As for preemption, the Ninth Circuit rejected the employer’s arguments that the FAA preempted the district court’s unconscionability analysis. In its ruling, the Ninth Circuit reined in or qualified some of the broad preemption language from the Supreme Court’s Concepcion decision. In Concepcion, the Supreme Court stated that the FAA can preempt state laws having a “disproportionate impact” on arbitration. The agreement at issue in Chavarria contained a problematic cost provision, where the arbitrator would allocate significant fees to both the employer and employee at the beginning of the arbitration, regardless of the merits. The Ninth Circuit explained that any state law that invalidated this provision would of course have a “disproportionate impact” on arbitration because this provision is arbitration specific. However, invalidation of this term would not disfavor arbitration; invalidating this term would simply help make arbitration fair. The Ninth Circuit suggested that the broad preemptive language from Concepcion cannot be read to invalidate state rules requiring some level of fairness in arbitration. In other words, the FAA cannot preempt a state law that merely has a “disproportionate impact” on arbitration; in order to be preempted, the law must also disfavor arbitration and not seek to make arbitration fairer.
It is good to see the Ninth Circuit try to rein in some of the broad and vague preemptive language from Concepcion. There are disturbing lower court opinions that conflict with the Ninth Circuit’s new Chavarria holding by interpreting Concepcion more broadly.
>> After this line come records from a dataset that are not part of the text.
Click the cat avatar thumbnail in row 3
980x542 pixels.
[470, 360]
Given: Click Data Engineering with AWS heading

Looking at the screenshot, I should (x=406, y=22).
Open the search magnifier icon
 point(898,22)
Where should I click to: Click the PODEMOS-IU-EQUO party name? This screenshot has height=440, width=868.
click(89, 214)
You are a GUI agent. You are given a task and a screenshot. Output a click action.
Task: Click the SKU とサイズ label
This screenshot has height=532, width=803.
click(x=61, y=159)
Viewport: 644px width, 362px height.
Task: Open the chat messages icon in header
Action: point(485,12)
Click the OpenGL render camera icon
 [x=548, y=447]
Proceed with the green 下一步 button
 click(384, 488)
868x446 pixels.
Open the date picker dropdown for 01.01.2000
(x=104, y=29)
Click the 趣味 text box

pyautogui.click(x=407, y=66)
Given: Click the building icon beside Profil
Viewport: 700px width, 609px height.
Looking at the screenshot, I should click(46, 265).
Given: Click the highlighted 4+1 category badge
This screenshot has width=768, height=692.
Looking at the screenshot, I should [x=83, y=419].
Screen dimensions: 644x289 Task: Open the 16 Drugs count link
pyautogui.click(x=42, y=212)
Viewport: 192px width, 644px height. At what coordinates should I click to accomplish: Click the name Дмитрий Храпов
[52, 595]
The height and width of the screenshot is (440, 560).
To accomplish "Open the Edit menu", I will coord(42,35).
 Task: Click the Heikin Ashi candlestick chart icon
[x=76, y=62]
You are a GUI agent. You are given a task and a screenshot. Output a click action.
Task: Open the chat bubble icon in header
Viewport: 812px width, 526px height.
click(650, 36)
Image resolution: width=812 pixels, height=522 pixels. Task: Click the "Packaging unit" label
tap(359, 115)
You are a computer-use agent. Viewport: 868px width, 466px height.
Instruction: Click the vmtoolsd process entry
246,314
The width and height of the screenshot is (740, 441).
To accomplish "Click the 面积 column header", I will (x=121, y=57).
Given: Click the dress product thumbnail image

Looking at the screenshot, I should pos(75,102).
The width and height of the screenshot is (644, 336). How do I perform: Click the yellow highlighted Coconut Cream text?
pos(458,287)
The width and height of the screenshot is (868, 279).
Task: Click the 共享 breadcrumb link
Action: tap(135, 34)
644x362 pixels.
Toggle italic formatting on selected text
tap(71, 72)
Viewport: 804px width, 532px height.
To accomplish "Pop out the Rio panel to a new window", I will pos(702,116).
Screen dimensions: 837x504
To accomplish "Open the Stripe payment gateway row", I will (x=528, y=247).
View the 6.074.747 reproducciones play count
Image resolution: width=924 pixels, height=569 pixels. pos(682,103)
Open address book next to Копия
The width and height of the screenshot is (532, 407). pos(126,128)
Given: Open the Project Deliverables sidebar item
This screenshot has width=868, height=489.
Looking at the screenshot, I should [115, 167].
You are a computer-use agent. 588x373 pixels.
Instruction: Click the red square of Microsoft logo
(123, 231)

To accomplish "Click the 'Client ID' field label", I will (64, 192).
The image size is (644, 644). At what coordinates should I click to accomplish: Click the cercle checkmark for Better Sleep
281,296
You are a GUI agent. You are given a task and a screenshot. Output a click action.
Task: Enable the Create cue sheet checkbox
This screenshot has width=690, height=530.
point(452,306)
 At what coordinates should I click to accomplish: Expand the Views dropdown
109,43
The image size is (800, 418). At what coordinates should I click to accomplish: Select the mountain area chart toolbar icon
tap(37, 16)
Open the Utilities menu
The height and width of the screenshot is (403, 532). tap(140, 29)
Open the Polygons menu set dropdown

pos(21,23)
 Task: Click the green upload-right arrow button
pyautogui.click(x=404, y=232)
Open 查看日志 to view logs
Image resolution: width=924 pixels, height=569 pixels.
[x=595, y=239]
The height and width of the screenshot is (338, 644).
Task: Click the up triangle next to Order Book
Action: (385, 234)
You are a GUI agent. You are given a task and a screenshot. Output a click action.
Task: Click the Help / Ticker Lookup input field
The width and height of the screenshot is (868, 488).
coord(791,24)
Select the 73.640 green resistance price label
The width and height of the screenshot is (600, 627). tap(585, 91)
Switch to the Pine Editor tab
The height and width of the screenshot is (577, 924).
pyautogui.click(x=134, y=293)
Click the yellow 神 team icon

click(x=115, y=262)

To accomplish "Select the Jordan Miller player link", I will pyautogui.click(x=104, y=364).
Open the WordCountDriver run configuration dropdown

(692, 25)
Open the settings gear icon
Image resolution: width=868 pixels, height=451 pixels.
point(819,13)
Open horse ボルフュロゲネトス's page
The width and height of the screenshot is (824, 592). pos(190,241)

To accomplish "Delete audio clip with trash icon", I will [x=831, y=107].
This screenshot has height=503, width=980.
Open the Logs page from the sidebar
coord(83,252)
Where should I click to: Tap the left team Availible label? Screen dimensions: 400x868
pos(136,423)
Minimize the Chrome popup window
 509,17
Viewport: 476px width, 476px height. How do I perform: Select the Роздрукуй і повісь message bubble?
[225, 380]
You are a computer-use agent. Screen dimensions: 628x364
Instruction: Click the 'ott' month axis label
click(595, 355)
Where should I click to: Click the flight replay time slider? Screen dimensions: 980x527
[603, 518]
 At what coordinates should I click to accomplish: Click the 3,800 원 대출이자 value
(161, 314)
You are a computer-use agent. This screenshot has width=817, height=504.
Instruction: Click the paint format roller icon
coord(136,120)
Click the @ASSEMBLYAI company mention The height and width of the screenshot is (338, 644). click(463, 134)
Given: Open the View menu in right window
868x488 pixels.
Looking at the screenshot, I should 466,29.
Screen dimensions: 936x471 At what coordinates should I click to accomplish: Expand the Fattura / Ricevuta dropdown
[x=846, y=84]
For example, in a case called Lucas v. Hertz Corp., a federal district court addressed an unconscionability challenge to an arbitration agreement for not permitting sufficient discovery. The court reasoned that after Concepcion, limitations on arbitral discovery no longer can support a finding of substantive unconscionability because such a ruling is arbitration specific and would have a disproportionate impact on arbitration. However, under the Ninth Circuit’s Chavarria holding, a court could still invalidate an arbitration clause for severely limiting discovery; such a ruling would be aimed at making arbitration a fairer process.